» **Working data**:
★ ★ ★ ★ ★

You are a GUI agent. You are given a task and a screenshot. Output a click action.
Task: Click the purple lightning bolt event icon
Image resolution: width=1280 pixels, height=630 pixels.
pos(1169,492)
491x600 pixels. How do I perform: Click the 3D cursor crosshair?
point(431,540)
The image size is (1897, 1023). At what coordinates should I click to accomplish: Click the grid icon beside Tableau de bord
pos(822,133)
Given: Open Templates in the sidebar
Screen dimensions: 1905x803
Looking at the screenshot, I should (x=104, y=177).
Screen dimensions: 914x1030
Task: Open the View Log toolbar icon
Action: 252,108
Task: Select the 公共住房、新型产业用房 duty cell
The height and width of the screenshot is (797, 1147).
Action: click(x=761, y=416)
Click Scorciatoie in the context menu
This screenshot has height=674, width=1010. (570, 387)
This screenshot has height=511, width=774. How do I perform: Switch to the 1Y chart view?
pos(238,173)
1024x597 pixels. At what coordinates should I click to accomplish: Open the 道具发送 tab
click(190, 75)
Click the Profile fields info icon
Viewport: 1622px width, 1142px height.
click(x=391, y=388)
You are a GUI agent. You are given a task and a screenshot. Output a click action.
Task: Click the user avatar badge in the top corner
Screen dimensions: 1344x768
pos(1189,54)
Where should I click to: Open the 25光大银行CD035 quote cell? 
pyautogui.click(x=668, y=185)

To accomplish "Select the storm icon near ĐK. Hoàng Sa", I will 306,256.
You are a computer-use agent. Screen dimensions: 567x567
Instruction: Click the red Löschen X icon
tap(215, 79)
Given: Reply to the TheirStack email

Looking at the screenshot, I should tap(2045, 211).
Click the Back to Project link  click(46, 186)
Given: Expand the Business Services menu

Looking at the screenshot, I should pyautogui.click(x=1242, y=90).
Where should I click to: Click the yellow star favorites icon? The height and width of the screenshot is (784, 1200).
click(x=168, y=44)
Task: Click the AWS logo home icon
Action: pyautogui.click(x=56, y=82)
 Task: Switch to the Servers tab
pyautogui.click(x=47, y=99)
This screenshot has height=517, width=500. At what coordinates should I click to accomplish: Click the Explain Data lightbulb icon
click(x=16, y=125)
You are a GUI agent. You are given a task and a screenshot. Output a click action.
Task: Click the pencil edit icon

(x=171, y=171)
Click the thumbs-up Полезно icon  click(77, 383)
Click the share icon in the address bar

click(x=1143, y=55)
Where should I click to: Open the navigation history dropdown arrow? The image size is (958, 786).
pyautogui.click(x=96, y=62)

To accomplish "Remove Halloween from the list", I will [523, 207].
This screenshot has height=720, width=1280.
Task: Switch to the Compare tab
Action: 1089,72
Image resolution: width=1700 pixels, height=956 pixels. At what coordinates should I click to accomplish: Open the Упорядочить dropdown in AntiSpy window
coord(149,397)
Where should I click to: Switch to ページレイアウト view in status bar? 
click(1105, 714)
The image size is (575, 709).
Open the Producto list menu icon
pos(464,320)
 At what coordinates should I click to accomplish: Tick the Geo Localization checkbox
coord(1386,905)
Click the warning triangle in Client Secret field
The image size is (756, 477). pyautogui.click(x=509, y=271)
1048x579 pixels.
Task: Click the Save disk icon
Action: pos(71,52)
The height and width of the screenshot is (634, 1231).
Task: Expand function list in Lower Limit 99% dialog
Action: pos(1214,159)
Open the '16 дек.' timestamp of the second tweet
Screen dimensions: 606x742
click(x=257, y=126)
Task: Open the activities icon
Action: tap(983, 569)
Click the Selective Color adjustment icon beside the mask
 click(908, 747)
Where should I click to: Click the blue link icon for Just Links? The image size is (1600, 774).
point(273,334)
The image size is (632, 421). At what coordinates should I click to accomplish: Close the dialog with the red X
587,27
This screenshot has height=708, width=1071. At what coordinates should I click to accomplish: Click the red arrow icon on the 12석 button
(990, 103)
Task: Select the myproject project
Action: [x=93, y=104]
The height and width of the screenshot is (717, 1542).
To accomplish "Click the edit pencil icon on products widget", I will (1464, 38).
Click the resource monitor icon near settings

★ ★ ★ ★ ★

» **What is being asked**: Print the full listing again, word for word.

» **Task response**:
You are a GUI agent. You are given a task and a screenshot. Output a click action.
Task: Click the purple lightning bolt event icon
Image resolution: width=1280 pixels, height=630 pixels.
pos(1169,492)
491x600 pixels. How do I perform: Click the 3D cursor crosshair?
point(431,540)
The image size is (1897, 1023). At what coordinates should I click to accomplish: Click the grid icon beside Tableau de bord
pos(822,133)
Given: Open Templates in the sidebar
Screen dimensions: 1905x803
Looking at the screenshot, I should (x=104, y=177).
Screen dimensions: 914x1030
Task: Open the View Log toolbar icon
Action: 252,108
Task: Select the 公共住房、新型产业用房 duty cell
The height and width of the screenshot is (797, 1147).
Action: click(x=761, y=416)
Click Scorciatoie in the context menu
This screenshot has height=674, width=1010. (570, 387)
This screenshot has height=511, width=774. How do I perform: Switch to the 1Y chart view?
pos(238,173)
1024x597 pixels. At what coordinates should I click to accomplish: Open the 道具发送 tab
click(190, 75)
Click the Profile fields info icon
Viewport: 1622px width, 1142px height.
click(x=391, y=388)
You are a GUI agent. You are given a task and a screenshot. Output a click action.
Task: Click the user avatar badge in the top corner
Screen dimensions: 1344x768
pos(1189,54)
Where should I click to: Open the 25光大银行CD035 quote cell? 
pyautogui.click(x=668, y=185)

To accomplish "Select the storm icon near ĐK. Hoàng Sa", I will 306,256.
You are a computer-use agent. Screen dimensions: 567x567
Instruction: Click the red Löschen X icon
tap(215, 79)
Given: Reply to the TheirStack email

Looking at the screenshot, I should tap(2045, 211).
Click the Back to Project link  click(46, 186)
Given: Expand the Business Services menu

Looking at the screenshot, I should pyautogui.click(x=1242, y=90).
Where should I click to: Click the yellow star favorites icon? The height and width of the screenshot is (784, 1200).
click(x=168, y=44)
Task: Click the AWS logo home icon
Action: pyautogui.click(x=56, y=82)
 Task: Switch to the Servers tab
pyautogui.click(x=47, y=99)
This screenshot has height=517, width=500. At what coordinates should I click to accomplish: Click the Explain Data lightbulb icon
click(x=16, y=125)
You are a GUI agent. You are given a task and a screenshot. Output a click action.
Task: Click the pencil edit icon

(x=171, y=171)
Click the thumbs-up Полезно icon  click(77, 383)
Click the share icon in the address bar

click(x=1143, y=55)
Where should I click to: Open the navigation history dropdown arrow? The image size is (958, 786).
pyautogui.click(x=96, y=62)

To accomplish "Remove Halloween from the list", I will [523, 207].
This screenshot has height=720, width=1280.
Task: Switch to the Compare tab
Action: 1089,72
Image resolution: width=1700 pixels, height=956 pixels. At what coordinates should I click to accomplish: Open the Упорядочить dropdown in AntiSpy window
coord(149,397)
Where should I click to: Switch to ページレイアウト view in status bar? 
click(1105, 714)
The image size is (575, 709).
Open the Producto list menu icon
pos(464,320)
 At what coordinates should I click to accomplish: Tick the Geo Localization checkbox
coord(1386,905)
Click the warning triangle in Client Secret field
The image size is (756, 477). pyautogui.click(x=509, y=271)
1048x579 pixels.
Task: Click the Save disk icon
Action: pos(71,52)
The height and width of the screenshot is (634, 1231).
Task: Expand function list in Lower Limit 99% dialog
Action: pos(1214,159)
Open the '16 дек.' timestamp of the second tweet
Screen dimensions: 606x742
click(x=257, y=126)
Task: Open the activities icon
Action: tap(983, 569)
Click the Selective Color adjustment icon beside the mask
 click(908, 747)
Where should I click to: Click the blue link icon for Just Links? The image size is (1600, 774).
point(273,334)
The image size is (632, 421). At what coordinates should I click to accomplish: Close the dialog with the red X
587,27
This screenshot has height=708, width=1071. At what coordinates should I click to accomplish: Click the red arrow icon on the 12석 button
(990, 103)
Task: Select the myproject project
Action: [x=93, y=104]
The height and width of the screenshot is (717, 1542).
To accomplish "Click the edit pencil icon on products widget", I will (1464, 38).
Click the resource monitor icon near settings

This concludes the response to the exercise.